| EXERCISE DETAILS |
Search the data for the string "marker", and report each line where it is found.

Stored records
= = =

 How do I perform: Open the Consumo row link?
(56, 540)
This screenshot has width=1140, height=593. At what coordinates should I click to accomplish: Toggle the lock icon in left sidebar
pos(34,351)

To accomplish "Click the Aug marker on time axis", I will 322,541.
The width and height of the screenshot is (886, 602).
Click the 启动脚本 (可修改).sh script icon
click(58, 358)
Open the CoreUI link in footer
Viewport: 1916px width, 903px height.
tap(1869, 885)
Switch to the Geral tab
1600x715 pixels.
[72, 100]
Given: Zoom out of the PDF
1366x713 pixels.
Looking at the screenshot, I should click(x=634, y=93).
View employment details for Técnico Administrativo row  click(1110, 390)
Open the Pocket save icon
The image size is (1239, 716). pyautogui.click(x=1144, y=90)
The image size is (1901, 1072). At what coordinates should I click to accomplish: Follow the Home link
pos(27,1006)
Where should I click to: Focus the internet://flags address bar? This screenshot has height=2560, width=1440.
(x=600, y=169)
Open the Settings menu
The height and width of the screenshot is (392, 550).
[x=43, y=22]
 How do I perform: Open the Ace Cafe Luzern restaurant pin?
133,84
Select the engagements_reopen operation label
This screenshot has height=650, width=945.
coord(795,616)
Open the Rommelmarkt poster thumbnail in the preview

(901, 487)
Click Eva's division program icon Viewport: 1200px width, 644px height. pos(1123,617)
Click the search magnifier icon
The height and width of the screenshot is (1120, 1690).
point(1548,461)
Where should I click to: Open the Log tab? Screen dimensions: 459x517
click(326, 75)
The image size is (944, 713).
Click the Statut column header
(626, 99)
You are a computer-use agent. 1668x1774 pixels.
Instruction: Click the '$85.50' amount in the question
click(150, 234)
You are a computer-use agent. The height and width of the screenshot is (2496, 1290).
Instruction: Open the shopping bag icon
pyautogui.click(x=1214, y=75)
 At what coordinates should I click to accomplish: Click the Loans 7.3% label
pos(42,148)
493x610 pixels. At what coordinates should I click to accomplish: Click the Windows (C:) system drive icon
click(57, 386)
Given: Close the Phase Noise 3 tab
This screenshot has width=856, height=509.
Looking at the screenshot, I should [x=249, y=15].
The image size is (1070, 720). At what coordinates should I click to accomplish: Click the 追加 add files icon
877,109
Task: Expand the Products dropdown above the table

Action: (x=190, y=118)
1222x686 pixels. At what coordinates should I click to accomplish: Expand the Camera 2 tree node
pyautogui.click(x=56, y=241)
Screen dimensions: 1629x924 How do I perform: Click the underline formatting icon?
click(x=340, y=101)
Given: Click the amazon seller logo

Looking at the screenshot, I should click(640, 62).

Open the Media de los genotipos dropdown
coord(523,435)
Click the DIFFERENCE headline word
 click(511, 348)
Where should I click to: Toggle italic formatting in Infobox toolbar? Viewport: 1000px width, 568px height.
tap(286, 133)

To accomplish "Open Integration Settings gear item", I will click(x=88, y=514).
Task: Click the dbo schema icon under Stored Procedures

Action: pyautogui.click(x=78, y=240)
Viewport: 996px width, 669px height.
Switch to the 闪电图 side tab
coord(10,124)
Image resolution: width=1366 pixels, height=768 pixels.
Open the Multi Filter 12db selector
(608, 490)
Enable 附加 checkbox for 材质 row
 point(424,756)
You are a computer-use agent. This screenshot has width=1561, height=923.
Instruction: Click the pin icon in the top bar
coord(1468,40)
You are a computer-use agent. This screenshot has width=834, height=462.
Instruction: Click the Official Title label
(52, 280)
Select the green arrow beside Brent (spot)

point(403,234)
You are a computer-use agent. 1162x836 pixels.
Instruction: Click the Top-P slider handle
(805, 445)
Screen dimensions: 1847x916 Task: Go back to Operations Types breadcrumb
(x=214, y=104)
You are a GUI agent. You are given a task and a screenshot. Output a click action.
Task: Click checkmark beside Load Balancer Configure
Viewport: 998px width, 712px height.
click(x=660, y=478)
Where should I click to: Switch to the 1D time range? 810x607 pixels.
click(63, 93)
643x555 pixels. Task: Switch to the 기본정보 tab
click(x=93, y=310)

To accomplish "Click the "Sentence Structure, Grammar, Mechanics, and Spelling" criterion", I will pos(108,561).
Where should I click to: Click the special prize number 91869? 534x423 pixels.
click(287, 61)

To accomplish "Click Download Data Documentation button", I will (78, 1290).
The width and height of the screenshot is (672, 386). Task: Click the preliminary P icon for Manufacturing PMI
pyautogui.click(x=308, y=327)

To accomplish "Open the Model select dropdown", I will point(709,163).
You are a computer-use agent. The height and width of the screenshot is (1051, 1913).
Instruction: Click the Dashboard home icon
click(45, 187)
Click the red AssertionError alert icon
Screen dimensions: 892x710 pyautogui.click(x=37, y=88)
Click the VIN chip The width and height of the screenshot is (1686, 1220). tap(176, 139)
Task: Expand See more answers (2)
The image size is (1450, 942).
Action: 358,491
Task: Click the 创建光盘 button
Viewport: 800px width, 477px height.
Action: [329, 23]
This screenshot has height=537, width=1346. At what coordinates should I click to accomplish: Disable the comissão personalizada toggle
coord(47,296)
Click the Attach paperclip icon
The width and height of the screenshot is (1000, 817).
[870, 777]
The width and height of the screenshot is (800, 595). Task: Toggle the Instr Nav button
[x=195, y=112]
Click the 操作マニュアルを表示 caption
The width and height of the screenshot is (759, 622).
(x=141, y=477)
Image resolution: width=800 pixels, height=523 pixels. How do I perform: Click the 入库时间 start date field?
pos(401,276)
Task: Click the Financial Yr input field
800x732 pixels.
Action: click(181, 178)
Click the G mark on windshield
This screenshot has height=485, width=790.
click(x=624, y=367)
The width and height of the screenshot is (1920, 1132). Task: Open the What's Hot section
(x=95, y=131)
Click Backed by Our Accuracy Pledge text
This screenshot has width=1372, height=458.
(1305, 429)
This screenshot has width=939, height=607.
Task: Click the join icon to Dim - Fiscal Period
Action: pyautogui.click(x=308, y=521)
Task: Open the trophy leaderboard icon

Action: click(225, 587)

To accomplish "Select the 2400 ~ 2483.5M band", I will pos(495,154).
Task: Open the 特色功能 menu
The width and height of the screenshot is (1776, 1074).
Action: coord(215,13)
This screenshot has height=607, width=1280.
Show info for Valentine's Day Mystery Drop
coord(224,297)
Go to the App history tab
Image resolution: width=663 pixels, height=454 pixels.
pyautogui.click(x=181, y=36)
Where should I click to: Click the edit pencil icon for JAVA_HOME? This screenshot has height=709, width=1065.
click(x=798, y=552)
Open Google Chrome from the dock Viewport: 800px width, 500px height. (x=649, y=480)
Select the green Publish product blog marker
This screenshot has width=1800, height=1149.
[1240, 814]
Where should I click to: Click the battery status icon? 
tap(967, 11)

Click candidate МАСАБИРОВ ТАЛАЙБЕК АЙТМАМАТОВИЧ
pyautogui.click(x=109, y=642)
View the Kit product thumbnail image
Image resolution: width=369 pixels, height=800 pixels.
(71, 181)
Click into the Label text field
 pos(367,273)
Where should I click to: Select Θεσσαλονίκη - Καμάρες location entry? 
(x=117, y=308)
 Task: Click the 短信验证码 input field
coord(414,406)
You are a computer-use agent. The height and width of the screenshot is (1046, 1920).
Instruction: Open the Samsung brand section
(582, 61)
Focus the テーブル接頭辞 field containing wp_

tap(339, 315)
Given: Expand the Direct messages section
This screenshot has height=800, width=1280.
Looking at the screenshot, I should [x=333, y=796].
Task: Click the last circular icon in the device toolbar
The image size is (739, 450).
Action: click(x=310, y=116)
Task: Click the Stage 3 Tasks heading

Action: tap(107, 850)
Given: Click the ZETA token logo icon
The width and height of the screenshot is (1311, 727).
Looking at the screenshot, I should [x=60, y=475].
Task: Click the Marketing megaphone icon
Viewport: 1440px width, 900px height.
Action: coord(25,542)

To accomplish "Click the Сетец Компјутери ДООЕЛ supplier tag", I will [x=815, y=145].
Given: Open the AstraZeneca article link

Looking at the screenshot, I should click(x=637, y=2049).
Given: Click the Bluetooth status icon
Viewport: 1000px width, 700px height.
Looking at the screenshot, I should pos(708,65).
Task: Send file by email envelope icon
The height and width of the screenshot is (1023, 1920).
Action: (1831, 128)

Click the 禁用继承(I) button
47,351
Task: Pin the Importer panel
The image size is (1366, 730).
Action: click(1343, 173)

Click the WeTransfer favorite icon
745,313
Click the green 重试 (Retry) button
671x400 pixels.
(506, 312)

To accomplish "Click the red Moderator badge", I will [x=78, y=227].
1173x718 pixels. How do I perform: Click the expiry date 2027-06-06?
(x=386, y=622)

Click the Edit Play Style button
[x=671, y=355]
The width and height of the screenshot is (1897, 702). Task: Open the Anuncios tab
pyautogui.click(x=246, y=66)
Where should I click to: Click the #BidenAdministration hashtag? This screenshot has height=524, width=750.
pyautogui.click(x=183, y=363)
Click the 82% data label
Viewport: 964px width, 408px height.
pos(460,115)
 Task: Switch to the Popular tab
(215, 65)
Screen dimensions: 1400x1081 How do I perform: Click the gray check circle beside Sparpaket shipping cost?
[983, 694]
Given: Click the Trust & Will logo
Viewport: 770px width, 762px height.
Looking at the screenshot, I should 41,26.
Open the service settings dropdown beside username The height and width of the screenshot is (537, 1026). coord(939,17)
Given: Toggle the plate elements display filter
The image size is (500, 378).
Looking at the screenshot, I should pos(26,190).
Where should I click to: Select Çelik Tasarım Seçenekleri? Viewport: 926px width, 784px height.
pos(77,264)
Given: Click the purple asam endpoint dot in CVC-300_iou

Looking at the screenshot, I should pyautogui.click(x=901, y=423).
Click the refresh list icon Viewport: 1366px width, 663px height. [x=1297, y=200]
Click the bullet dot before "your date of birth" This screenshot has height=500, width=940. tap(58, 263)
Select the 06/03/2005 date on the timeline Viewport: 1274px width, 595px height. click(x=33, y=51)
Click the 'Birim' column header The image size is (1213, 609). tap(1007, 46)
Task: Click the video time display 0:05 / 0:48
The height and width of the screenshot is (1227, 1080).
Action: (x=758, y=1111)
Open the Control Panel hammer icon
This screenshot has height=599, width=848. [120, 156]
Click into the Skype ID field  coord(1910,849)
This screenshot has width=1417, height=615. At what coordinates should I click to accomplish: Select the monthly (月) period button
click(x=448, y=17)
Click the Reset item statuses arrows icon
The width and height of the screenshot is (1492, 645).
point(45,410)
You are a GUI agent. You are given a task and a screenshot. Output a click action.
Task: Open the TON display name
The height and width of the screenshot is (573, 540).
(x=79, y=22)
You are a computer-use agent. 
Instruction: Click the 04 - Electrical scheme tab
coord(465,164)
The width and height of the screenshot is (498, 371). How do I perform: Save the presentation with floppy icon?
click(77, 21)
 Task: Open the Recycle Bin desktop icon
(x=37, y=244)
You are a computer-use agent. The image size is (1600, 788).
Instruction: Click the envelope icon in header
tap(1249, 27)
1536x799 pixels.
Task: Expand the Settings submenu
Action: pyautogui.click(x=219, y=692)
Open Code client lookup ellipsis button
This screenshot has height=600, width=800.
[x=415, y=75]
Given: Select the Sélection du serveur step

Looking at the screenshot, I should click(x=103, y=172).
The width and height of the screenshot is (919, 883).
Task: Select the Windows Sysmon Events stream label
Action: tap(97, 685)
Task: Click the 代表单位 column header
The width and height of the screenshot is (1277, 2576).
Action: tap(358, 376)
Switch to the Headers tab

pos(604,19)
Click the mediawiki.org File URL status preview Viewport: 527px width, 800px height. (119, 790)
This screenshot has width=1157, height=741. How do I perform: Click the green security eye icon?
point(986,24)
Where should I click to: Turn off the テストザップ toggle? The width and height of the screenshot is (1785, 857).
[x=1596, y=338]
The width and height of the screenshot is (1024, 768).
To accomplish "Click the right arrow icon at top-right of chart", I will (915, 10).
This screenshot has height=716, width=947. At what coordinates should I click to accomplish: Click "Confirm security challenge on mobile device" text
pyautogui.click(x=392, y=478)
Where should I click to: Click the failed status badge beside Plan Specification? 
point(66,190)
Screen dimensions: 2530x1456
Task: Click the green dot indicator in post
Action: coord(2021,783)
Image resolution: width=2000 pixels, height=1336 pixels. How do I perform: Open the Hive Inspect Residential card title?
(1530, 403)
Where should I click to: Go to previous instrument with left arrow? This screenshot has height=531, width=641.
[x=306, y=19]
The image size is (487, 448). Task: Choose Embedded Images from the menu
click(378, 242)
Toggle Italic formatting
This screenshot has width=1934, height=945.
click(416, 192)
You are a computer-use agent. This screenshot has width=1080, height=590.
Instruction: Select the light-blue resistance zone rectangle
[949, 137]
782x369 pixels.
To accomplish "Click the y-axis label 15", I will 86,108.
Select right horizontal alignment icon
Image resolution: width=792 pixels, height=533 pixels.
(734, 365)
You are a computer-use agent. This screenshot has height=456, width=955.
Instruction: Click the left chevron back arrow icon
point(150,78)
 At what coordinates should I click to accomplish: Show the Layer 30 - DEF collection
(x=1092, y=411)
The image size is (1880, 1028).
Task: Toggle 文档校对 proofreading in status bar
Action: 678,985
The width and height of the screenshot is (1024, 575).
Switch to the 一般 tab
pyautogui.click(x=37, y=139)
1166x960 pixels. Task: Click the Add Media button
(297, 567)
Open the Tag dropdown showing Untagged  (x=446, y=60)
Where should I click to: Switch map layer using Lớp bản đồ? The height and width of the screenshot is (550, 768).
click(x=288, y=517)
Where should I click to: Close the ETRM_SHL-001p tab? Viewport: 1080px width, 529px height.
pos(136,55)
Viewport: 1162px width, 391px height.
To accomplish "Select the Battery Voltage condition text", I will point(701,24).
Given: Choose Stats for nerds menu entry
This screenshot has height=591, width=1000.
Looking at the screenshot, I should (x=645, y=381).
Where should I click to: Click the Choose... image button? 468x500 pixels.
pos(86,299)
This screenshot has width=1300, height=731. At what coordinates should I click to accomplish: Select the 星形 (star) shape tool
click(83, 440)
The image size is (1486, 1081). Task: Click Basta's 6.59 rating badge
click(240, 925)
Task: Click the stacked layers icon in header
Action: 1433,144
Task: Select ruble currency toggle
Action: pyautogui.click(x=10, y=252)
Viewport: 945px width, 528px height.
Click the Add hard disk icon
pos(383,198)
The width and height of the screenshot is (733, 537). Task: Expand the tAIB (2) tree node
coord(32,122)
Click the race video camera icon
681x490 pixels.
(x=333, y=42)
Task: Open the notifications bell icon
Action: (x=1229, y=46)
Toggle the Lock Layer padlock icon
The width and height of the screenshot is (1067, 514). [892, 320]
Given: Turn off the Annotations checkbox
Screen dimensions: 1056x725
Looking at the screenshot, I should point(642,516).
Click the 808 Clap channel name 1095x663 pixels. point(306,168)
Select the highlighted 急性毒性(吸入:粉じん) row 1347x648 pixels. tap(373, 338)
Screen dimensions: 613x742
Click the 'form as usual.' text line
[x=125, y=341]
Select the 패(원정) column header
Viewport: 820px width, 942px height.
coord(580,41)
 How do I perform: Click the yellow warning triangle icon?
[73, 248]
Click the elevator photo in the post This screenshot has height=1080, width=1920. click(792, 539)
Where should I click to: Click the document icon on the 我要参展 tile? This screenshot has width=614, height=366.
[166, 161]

= = =

| WRITTEN RESPONSE |
To accomplish "Click the Aug marker on time axis", I will 322,541.
Select the green Publish product blog marker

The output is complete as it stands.